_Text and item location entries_
◆ ◆ ◆ ◆ ◆ ◆ ◆

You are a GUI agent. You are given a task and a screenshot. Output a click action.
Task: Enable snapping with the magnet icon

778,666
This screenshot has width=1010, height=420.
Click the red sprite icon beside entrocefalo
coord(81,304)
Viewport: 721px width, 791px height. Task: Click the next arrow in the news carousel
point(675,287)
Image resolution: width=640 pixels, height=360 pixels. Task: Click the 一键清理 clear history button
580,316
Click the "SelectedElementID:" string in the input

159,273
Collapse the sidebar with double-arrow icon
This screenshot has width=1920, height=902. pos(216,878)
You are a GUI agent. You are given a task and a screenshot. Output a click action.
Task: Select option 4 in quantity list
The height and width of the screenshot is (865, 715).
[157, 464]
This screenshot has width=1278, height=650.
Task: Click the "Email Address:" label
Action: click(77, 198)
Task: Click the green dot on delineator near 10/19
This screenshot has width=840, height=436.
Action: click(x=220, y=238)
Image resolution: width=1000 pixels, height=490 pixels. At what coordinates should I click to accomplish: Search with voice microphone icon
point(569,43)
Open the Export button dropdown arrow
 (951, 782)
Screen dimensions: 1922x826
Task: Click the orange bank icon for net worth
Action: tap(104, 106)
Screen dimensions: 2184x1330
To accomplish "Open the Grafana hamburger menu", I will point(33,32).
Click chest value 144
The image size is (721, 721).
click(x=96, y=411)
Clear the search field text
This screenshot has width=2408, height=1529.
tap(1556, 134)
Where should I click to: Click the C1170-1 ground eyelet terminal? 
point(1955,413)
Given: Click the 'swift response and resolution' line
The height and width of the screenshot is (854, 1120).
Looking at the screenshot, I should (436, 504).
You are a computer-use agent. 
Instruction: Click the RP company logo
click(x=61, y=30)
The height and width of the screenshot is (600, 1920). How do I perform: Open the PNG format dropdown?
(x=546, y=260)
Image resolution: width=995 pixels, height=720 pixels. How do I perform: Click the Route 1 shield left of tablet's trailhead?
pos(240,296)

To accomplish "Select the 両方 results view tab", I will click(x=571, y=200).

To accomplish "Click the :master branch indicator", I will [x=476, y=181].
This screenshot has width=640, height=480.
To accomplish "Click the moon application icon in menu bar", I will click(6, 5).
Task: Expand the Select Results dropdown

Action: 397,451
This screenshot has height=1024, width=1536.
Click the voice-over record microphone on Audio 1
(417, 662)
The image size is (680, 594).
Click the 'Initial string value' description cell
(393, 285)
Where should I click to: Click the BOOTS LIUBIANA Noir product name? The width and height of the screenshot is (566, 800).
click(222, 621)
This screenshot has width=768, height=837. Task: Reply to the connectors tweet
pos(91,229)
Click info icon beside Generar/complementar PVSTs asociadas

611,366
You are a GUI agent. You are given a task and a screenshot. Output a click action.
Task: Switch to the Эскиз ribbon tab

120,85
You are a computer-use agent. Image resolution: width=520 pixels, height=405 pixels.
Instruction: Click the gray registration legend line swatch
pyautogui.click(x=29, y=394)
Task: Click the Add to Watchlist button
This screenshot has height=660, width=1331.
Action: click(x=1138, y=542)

◆ ◆ ◆ ◆ ◆ ◆ ◆

Repeat the lines of the listing above exactly, from its first line through the line containing "coord(81,304)", inclusive.

You are a GUI agent. You are given a task and a screenshot. Output a click action.
Task: Enable snapping with the magnet icon

778,666
This screenshot has width=1010, height=420.
Click the red sprite icon beside entrocefalo
coord(81,304)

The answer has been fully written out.